Meet Shayla, one of our amazing transporters!

Shayla is one of the many amazing people that we work with through our Transfer Program, which helps needy pets from across the state and country get a chance to be adopted. Last year, with the help of people like Shayla, we were able to transfer in 1,937 pets from other shelters, providing each of them with the second chance they needed. Below, Shayla explains in her own words how she became involved in animal rescue and the kinds of issues that pets in her community face:

“I grew up in the Rolla, MO area and it was apparent from the start that I loved animals more than the average kid. My family took in many pets in need over the years, including dogs that a neighbor abandoned, a momma cat who showed up and had kittens, and a couple of rescue horses. So when I got old enough to drive and happened upon a litter of puppies that had been dumped, it was just natural to bring them home and take care of them.

In 2015, after working 15+ years in retail, I decided it was time for a change. I found out about an animal shelter and dog boarding facility in Houston, MO about 45 minutes from me, began volunteering and was later employed there (at TASTC – The Animal Shelter of Texas County and Bark Plaza Pet Boarding). Sadly, due to financial problems, TASTC closed leaving an enormous void of services for homeless pets in need.
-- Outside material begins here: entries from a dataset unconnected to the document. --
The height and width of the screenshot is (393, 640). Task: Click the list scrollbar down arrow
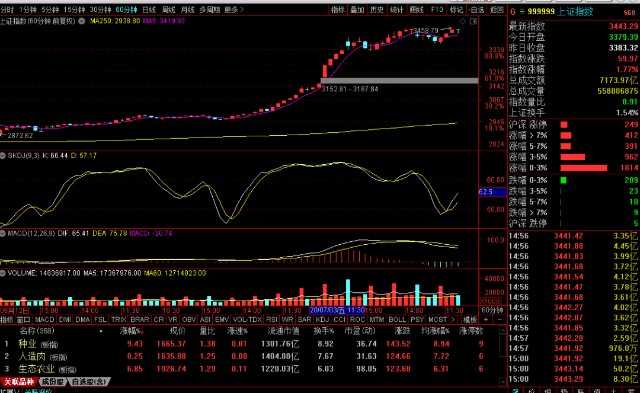(x=503, y=382)
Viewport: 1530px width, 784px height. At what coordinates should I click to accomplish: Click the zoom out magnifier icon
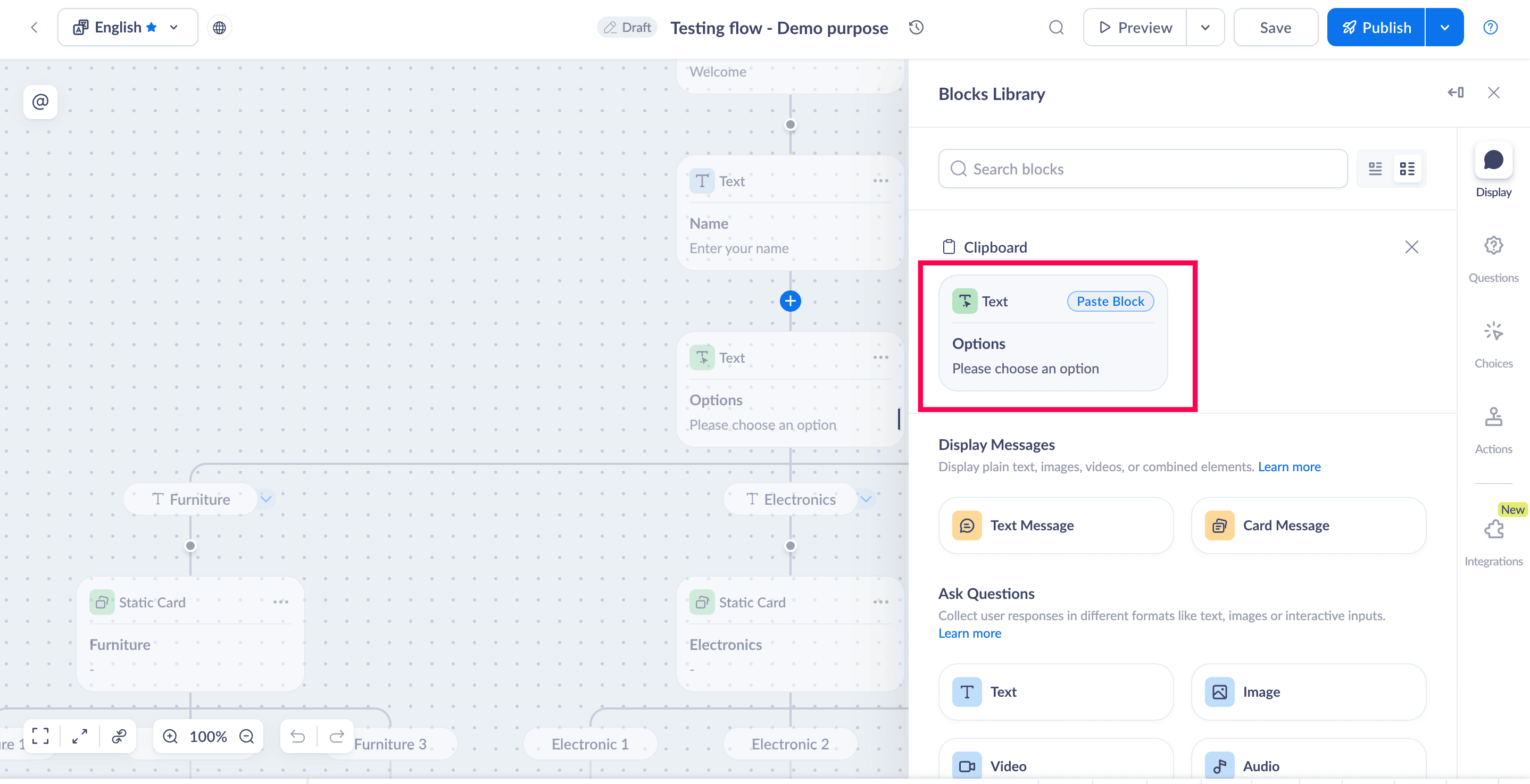click(246, 737)
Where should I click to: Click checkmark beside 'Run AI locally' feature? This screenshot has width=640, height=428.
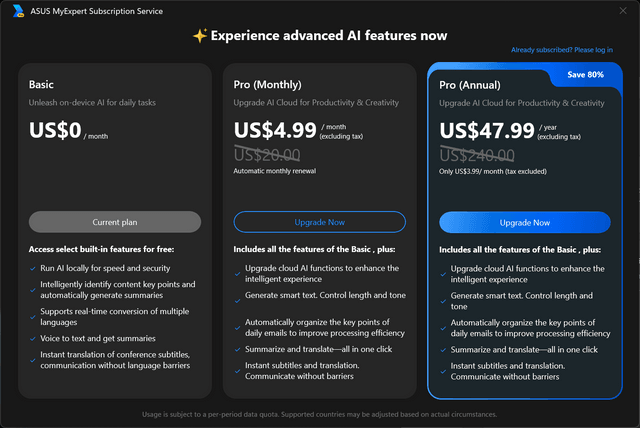[33, 268]
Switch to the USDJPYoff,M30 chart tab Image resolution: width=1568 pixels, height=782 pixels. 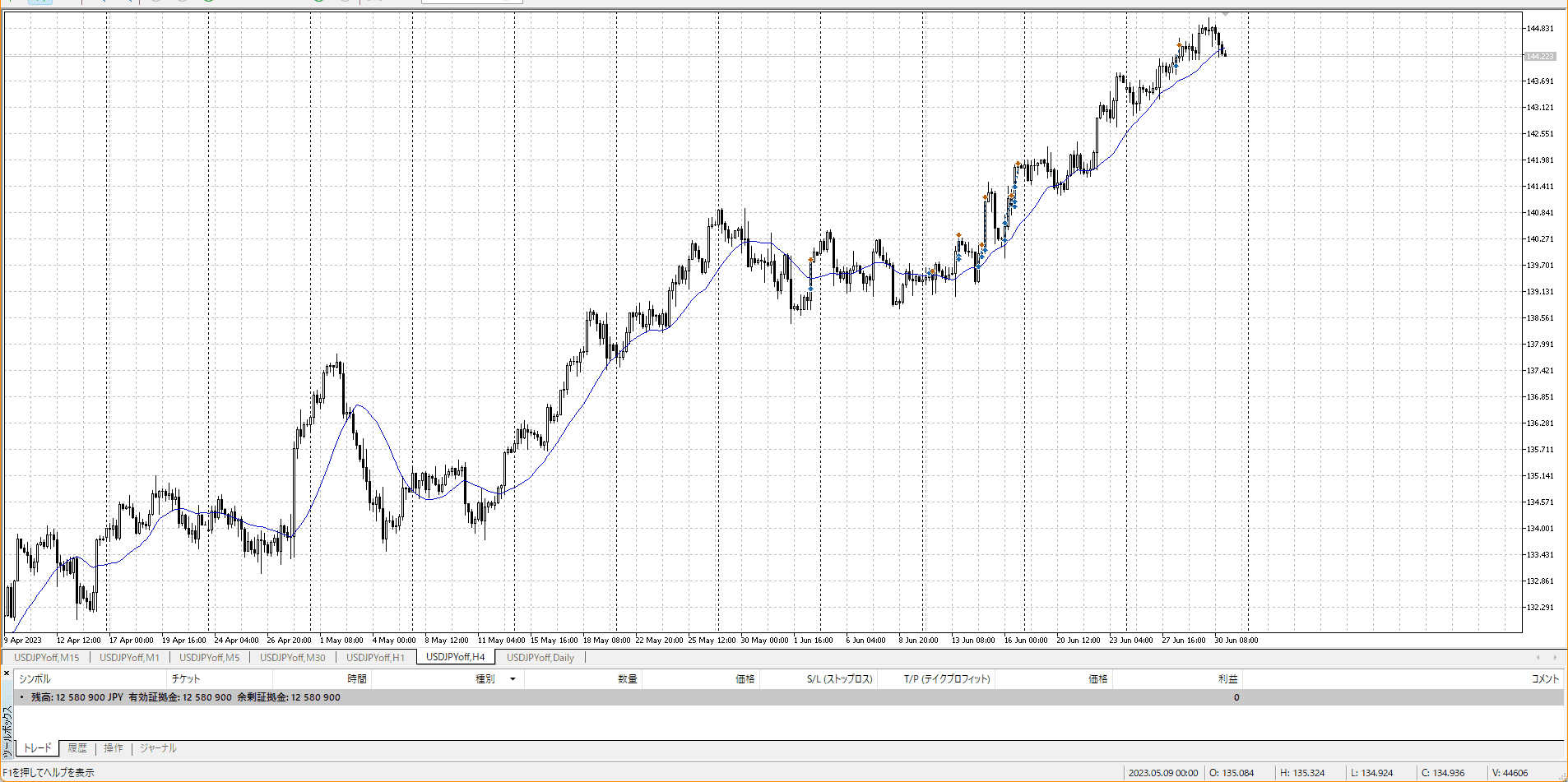pos(292,657)
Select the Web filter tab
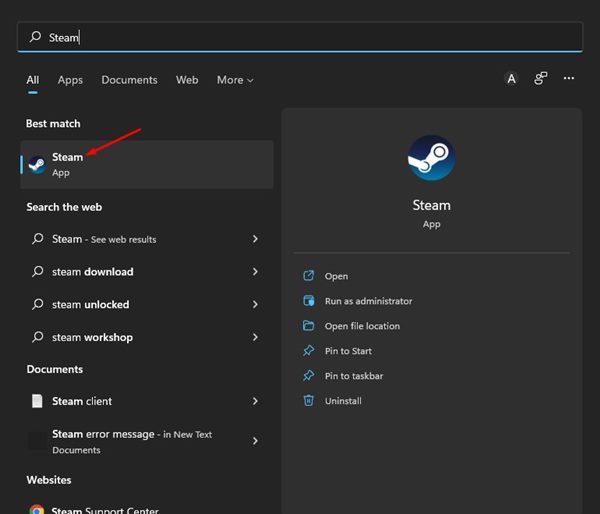 187,80
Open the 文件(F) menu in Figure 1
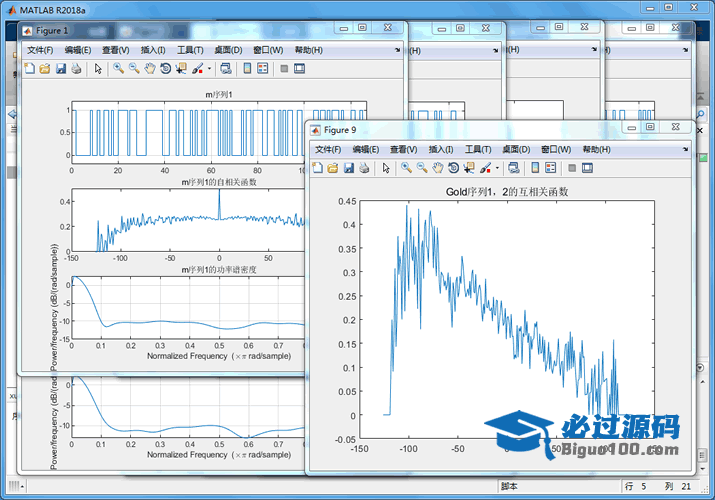The height and width of the screenshot is (500, 715). [x=40, y=50]
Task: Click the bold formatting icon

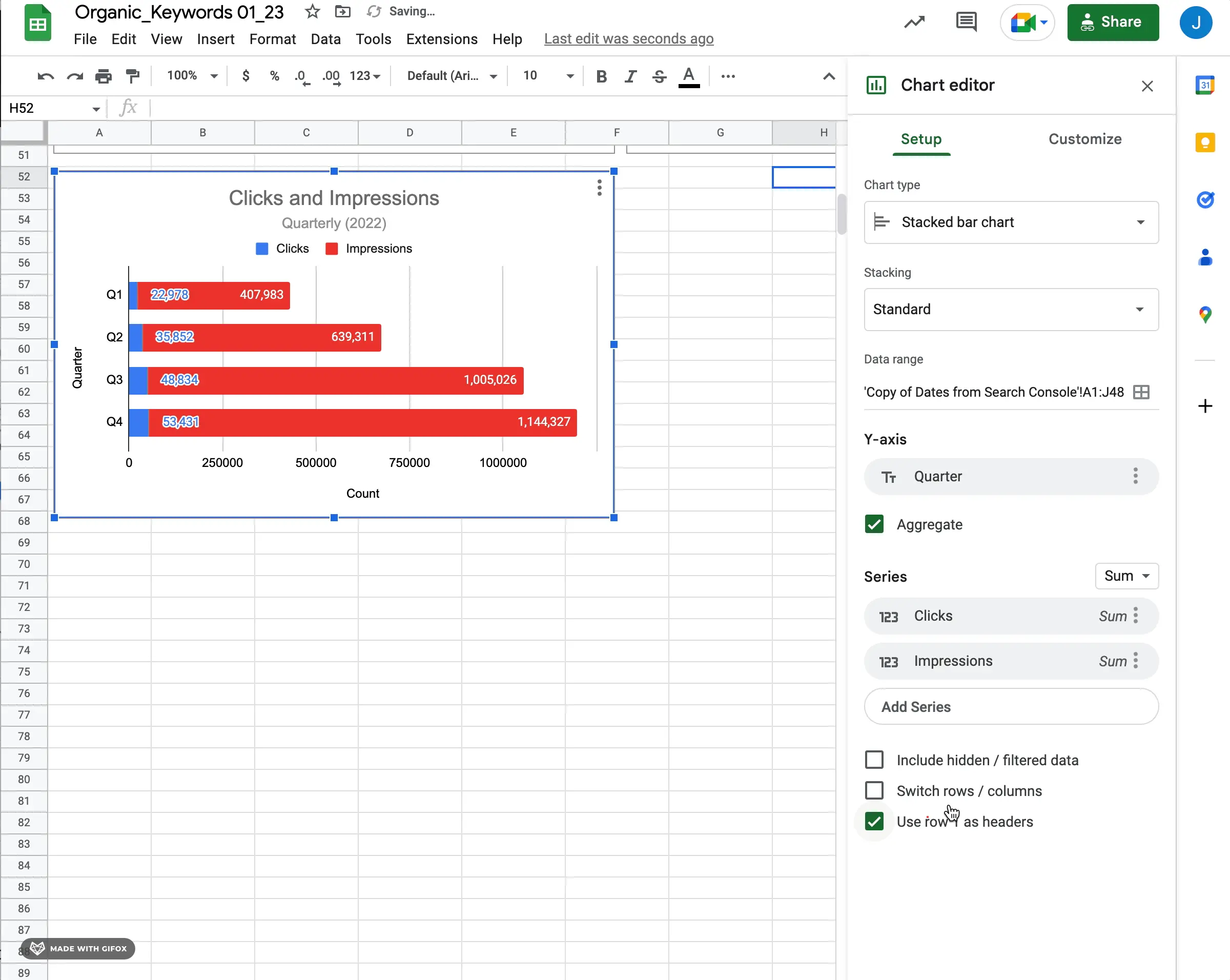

Shortly after that, Diana’s Grove Dog Rescue (located in the same county) closed as well. There were zero animal rescues or shelters remaining to serve the largest county in Missouri. During my time at TASTC, I had helped transport the overflow of dogs and puppies in need to the APA. They were the lifeline (and still are) that allowed us to help so many pets in need – as such a rural and low populated area had few adopters and was too far from major cities to be convenient for many people to travel to for adoption. Despite being sparsely populated with people, the rural areas of Texas County, MO and the surrounding areas are very densely populated with unwanted dogs and cats due to so many of the residents living below the poverty line and a lack of animal welfare resources such as low-cost spay and neuter.

Shortly after both organizations closed at the beginning of 2017, a group of concerned people came together to form The Barking Bridge Project, which is the organization that I am part of. Two of the major services that we provide to the communities we serve are low-cost spay/neuter and rescue coordination/transport. The APA has been a vital part of both of those programs – allowing us to help more animals than we otherwise could have. Part of our low-cost spay/neuter program involves working with the Carol House Quick Fix Pet Clinic and the APA and these partnerships have been vital in helping to spay and neuter dogs in those communities who otherwise would not have had the opportunity and would have continued to procreate in the already overpopulated region.

The APA’s transfer program has always been vital to the homeless and unwanted animals in the areas we serve as well. Not including the animals I transported to the APA during my time at TASTC, I have driven more than 1,500 at-risk animals to the APA. They’ve ranged from tiny kittens, cats, rabbits, birds and numerous dogs and puppies. Among all the different circumstances, there were pets whose owners could no longer care for them, animals who were found as strays, those whose time was up in a rural pound and companion animals whose owners moved away and cruelly left them behind. Each one of them was important, every one of them had feelings, and all of them were desperate for a second chance at a good life. The APA provided that and even more for them. The vast majority of the animals we have transported to the APA had never received any veterinary care prior to their arrival. Some suffered from heartworms and the APA provided the life-saving treatment they needed. Many had bullet wounds and infected bite wounds from the harrowing lives they once had. Several were pregnant and sought refuge at the APA and in the homes of so many kind fosters who provided them with the safety and care they needed to nurse their babies under veterinary guidance and away from predators and parasites that they would have otherwise (and many had previously) endured. Dogs with broken limbs were doctored and able to run again, and formerly mistreated animals learned to trust again under the love that the staff and volunteer. Not only did the APA save the lives of hundreds of these animals, but they provided them with quality lives – enriched by humans who love them and spoil them. Many of these pets who once struggled to survive, now live a life of leisure – hopefully forgetting the pasts they were able to escape from. I was asked what my favorite thing about being a transporter was. It’s not the driving all those miles or even seeing so many cute puppies – it’s that after knowing what they’ve been through – I can do my part to help make sure that their tomorrows are so much better than their yesterdays. I am grateful to the APA for being a safe haven to so many pets in need – healing them both physically and emotionally and providing them with loving homes.”

We’re so grateful that we’re able to help pets in the communities where it’s most needed, thanks to wonderful people like Shayla.